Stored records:
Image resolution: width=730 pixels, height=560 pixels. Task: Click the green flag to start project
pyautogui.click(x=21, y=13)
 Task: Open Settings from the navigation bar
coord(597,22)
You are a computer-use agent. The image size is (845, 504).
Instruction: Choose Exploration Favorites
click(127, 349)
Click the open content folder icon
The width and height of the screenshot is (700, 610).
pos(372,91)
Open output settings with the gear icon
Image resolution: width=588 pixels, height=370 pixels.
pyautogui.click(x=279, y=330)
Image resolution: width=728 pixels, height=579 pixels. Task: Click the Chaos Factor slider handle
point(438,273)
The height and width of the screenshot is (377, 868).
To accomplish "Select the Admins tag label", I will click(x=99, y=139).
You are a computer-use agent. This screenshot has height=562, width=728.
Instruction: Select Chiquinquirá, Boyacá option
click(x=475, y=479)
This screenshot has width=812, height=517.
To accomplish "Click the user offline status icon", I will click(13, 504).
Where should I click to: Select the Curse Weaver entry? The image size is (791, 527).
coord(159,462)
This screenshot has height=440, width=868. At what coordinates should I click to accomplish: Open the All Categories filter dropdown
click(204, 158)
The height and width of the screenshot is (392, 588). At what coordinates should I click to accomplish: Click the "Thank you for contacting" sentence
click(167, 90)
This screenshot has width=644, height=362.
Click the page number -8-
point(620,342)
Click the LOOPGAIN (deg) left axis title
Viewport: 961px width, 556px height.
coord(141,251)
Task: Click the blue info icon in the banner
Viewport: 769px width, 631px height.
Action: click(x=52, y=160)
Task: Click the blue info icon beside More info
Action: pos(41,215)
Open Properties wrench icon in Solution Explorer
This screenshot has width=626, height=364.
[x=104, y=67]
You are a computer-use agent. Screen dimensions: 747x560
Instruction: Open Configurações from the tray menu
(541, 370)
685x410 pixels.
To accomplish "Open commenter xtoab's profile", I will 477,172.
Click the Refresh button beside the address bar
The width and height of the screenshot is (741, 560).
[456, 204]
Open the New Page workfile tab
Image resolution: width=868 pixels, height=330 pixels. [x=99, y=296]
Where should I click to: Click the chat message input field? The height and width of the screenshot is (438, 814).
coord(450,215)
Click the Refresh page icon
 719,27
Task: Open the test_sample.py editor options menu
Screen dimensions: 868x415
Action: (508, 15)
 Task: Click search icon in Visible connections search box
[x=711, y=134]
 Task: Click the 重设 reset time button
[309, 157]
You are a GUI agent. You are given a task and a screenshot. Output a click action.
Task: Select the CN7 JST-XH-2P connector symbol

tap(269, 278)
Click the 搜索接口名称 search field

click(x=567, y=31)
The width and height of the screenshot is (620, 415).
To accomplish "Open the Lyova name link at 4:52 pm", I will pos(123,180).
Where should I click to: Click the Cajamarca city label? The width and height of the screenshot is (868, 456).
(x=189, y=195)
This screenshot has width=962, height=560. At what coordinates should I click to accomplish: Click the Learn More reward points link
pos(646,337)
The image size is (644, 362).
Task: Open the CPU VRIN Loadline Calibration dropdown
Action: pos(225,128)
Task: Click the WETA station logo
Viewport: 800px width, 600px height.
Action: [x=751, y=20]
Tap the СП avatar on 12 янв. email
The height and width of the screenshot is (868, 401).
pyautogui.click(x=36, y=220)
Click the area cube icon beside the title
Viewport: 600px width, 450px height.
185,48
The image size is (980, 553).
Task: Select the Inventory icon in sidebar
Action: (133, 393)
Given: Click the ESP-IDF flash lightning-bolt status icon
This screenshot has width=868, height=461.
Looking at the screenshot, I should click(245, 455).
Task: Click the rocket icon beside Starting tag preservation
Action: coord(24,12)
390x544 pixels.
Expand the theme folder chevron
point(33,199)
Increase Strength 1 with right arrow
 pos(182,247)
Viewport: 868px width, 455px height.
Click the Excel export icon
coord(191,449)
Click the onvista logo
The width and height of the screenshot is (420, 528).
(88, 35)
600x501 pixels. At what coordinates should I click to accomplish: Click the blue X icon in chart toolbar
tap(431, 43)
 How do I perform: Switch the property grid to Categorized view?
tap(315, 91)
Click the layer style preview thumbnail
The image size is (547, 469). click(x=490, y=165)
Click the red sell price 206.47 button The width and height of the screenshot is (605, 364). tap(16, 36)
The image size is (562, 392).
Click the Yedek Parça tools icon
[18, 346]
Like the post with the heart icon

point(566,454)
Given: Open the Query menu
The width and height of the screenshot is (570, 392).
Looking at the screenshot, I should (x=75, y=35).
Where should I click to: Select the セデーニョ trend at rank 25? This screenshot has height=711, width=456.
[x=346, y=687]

Task to complete
Lines of the data that include the string "agent" are to be counted; report the total by itself.

Solved problem
4